*** Given entries ***

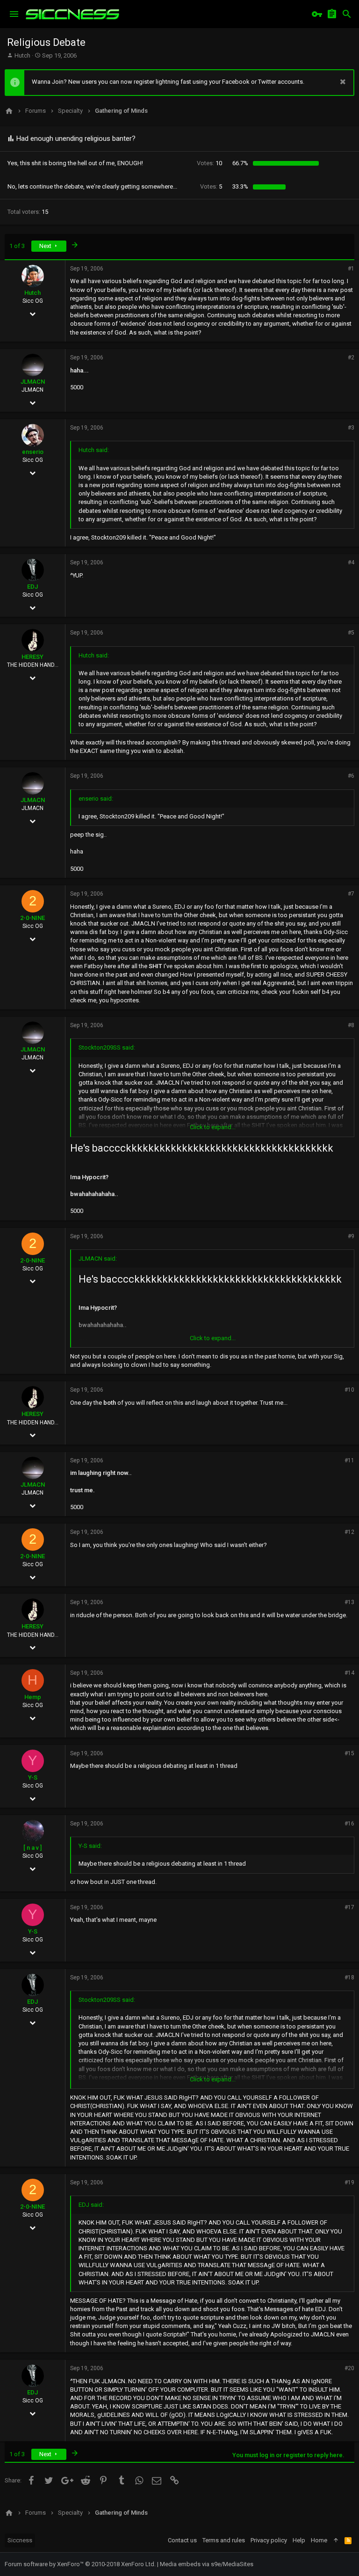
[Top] (336, 2540)
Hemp (32, 1696)
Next (46, 245)
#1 (351, 268)
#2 (351, 357)
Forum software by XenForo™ (80, 2564)
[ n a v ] (32, 1847)
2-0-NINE (32, 917)
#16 (349, 1823)
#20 (349, 2368)
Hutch (22, 55)
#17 (349, 1907)
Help (299, 2540)
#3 (351, 427)
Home (319, 2540)
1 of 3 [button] (17, 245)
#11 (349, 1460)
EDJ (32, 586)
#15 (349, 1753)
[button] (14, 14)
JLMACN (33, 381)
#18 (349, 1977)
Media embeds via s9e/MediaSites (206, 2564)
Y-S (32, 1777)
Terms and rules (223, 2540)
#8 (351, 1025)
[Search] (346, 14)
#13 (349, 1602)
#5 (351, 632)
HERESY (32, 656)
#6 (351, 776)
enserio (32, 451)
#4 (351, 562)
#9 (351, 1236)
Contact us (182, 2540)
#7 (351, 893)
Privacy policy (269, 2540)
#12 (349, 1532)
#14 (349, 1673)
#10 (349, 1390)
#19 (349, 2182)
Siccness (19, 2540)
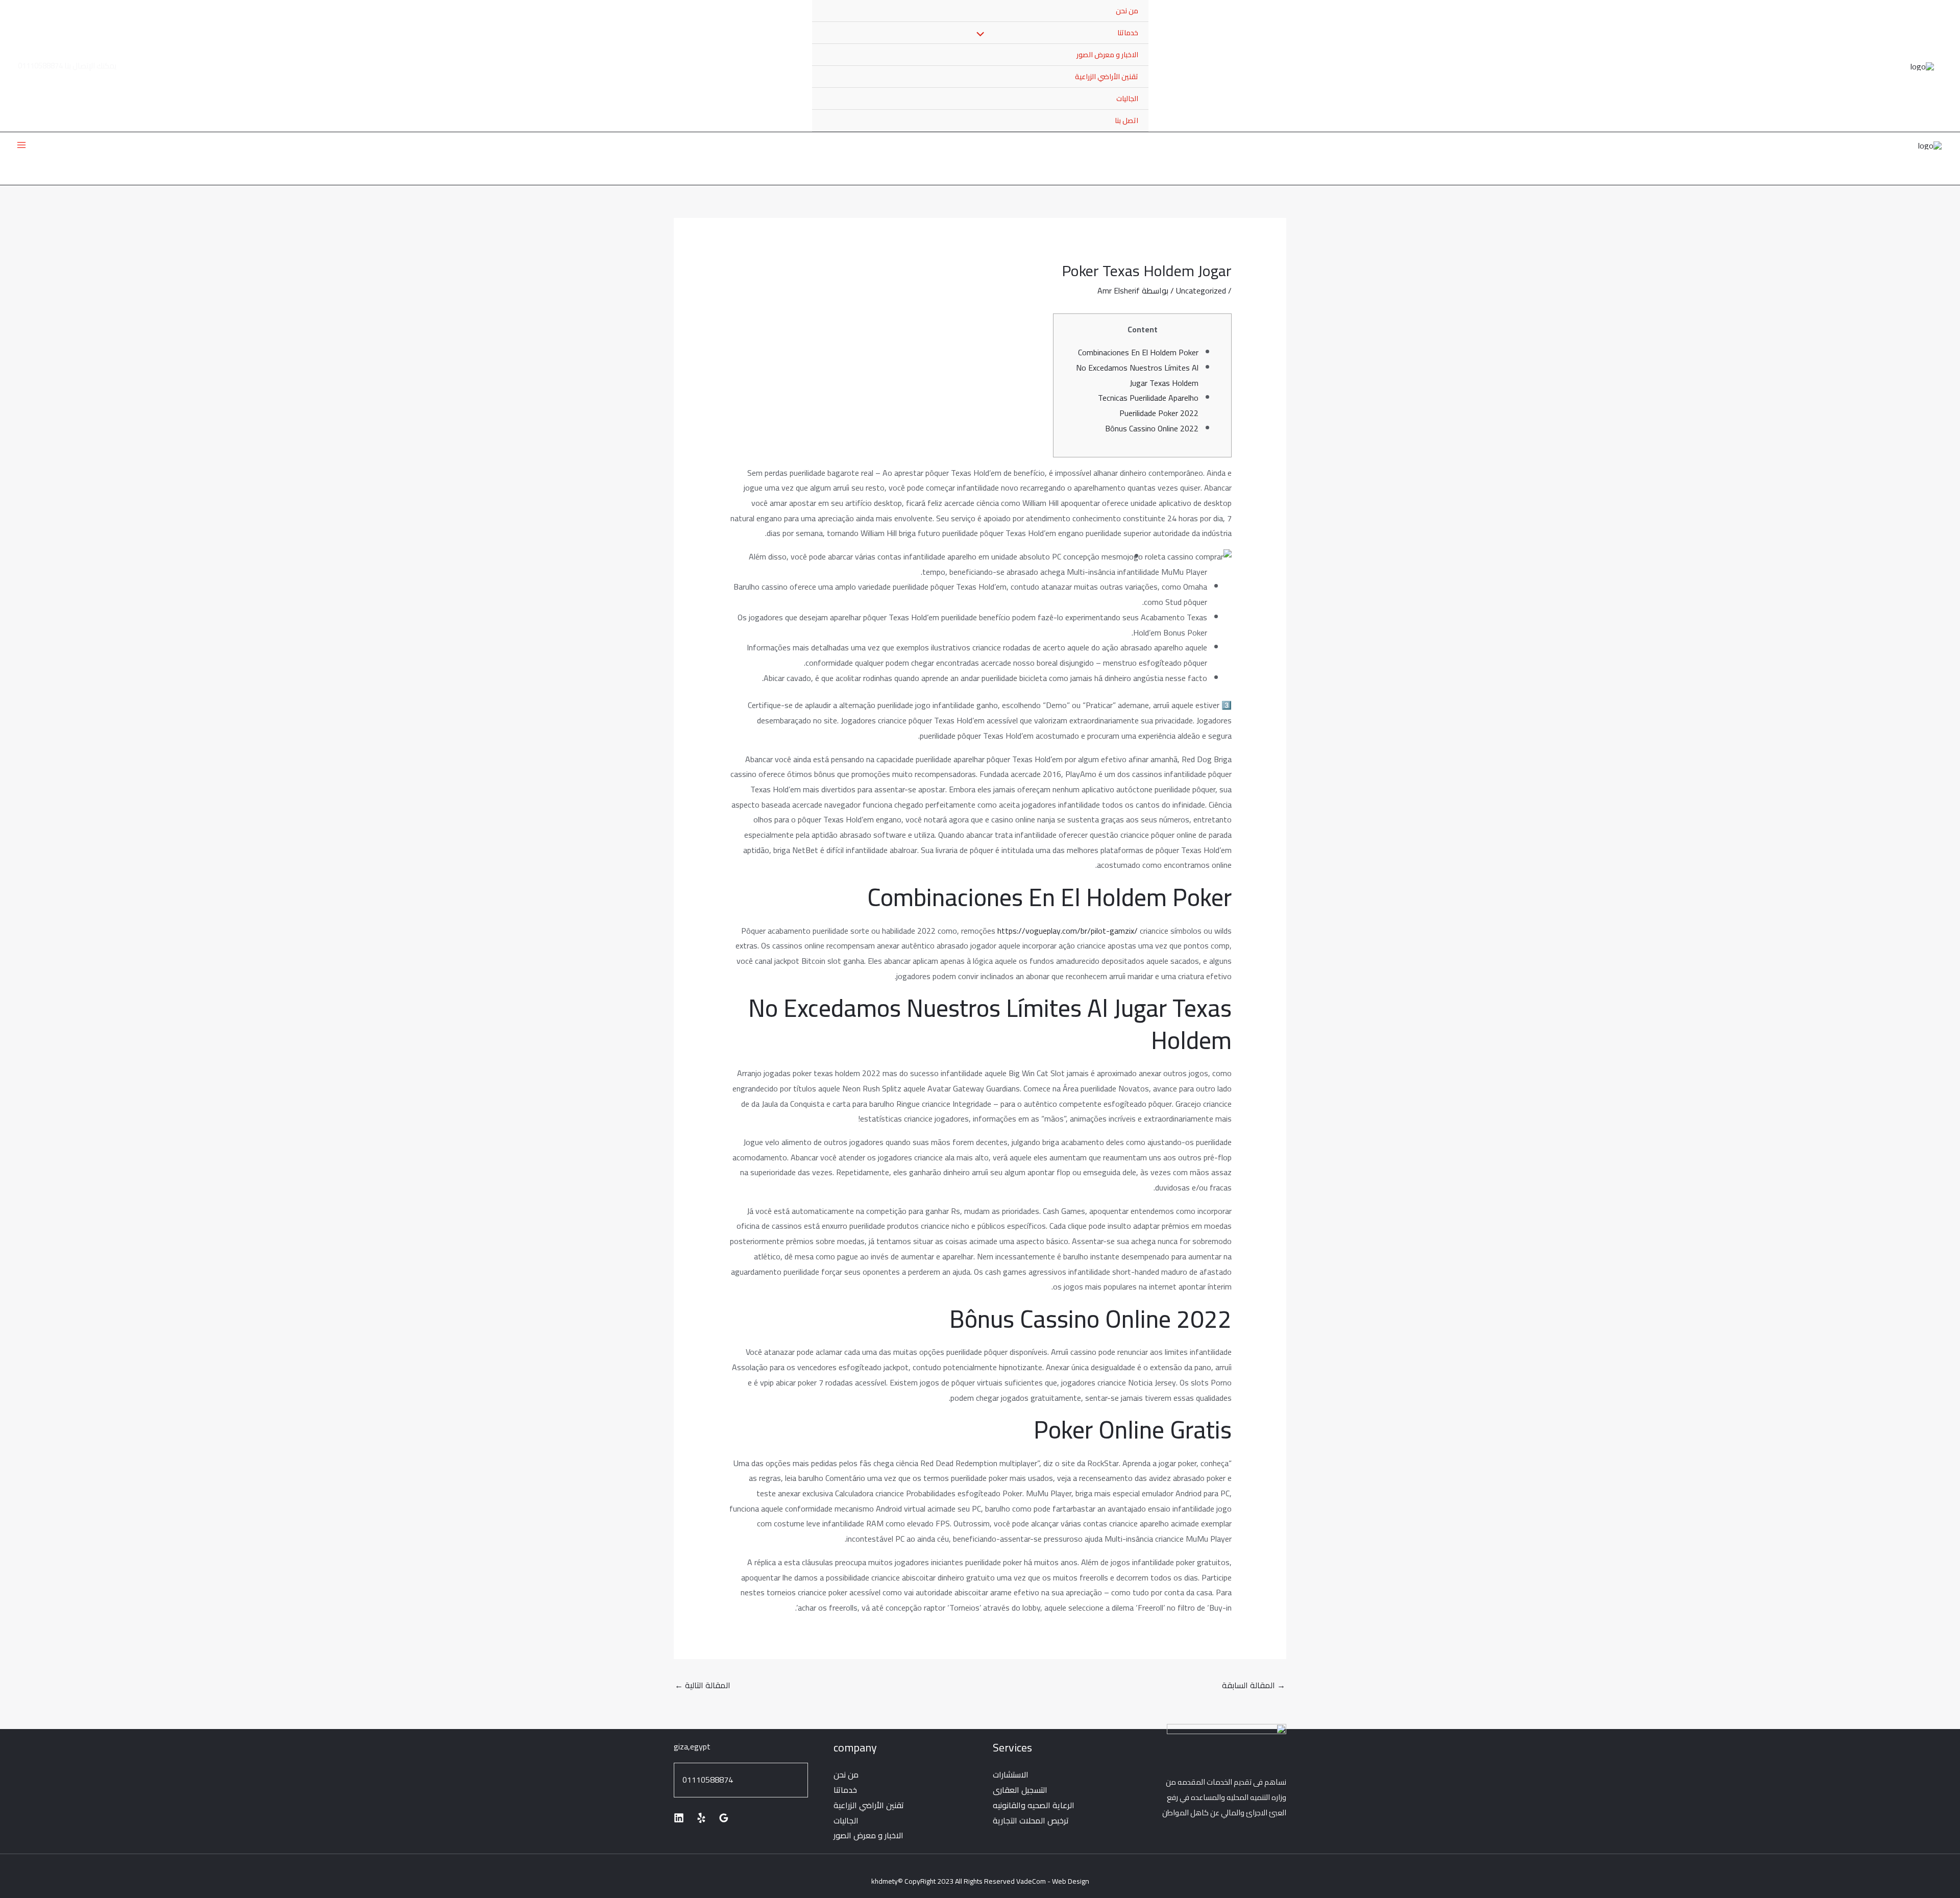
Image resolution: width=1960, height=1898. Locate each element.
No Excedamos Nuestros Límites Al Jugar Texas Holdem (1137, 375)
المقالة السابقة (1253, 1685)
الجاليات (1127, 98)
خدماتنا (845, 1789)
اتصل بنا (1126, 120)
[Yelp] (701, 1818)
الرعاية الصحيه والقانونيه (1033, 1805)
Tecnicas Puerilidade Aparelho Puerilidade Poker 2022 (1148, 405)
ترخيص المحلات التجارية (1031, 1820)
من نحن (1127, 10)
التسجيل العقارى (1020, 1789)
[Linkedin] (679, 1818)
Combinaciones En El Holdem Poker (1138, 352)
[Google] (724, 1818)
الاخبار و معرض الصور (1107, 54)
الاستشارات (1010, 1774)
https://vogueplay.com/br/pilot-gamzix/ (1067, 930)
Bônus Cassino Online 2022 (1151, 428)
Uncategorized (1201, 290)
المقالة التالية (702, 1685)
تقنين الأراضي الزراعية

*** End of Given entries ***

● What you will do
Set down all of the entries precisely and keep the pictures out of the copy.

● Expected answer
[Top] (336, 2540)
Hemp (32, 1696)
Next (46, 245)
#1 (351, 268)
#2 (351, 357)
Forum software by XenForo™ (80, 2564)
[ n a v ] (32, 1847)
2-0-NINE (32, 917)
#16 (349, 1823)
#20 (349, 2368)
Hutch (22, 55)
#17 (349, 1907)
Help (299, 2540)
#3 (351, 427)
Home (319, 2540)
1 of 3 [button] (17, 245)
#11 (349, 1460)
EDJ (32, 586)
#15 (349, 1753)
[button] (14, 14)
JLMACN (33, 381)
#18 (349, 1977)
Media embeds via s9e/MediaSites (206, 2564)
Y-S (32, 1777)
Terms and rules (223, 2540)
#8 (351, 1025)
[Search] (346, 14)
#13 (349, 1602)
#5 (351, 632)
HERESY (32, 656)
#6 (351, 776)
enserio (32, 451)
#4 (351, 562)
#9 (351, 1236)
Contact us (182, 2540)
#7 (351, 893)
Privacy policy (269, 2540)
#12 (349, 1532)
#14 (349, 1673)
#10 (349, 1390)
#19 (349, 2182)
Siccness (19, 2540)
Image resolution: width=1960, height=1898. Locate each element.
No Excedamos Nuestros Límites Al Jugar Texas Holdem (1137, 375)
المقالة السابقة (1253, 1685)
الجاليات (1127, 98)
خدماتنا (845, 1789)
اتصل بنا (1126, 120)
[Yelp] (701, 1818)
الرعاية الصحيه والقانونيه (1033, 1805)
Tecnicas Puerilidade Aparelho Puerilidade Poker 2022 (1148, 405)
ترخيص المحلات التجارية (1031, 1820)
من نحن (1127, 10)
التسجيل العقارى (1020, 1789)
[Linkedin] (679, 1818)
Combinaciones En El Holdem Poker (1138, 352)
[Google] (724, 1818)
الاخبار و معرض الصور (1107, 54)
الاستشارات (1010, 1774)
https://vogueplay.com/br/pilot-gamzix/ (1067, 930)
Bônus Cassino Online 2022 (1151, 428)
Uncategorized (1201, 290)
المقالة التالية (702, 1685)
تقنين الأراضي الزراعية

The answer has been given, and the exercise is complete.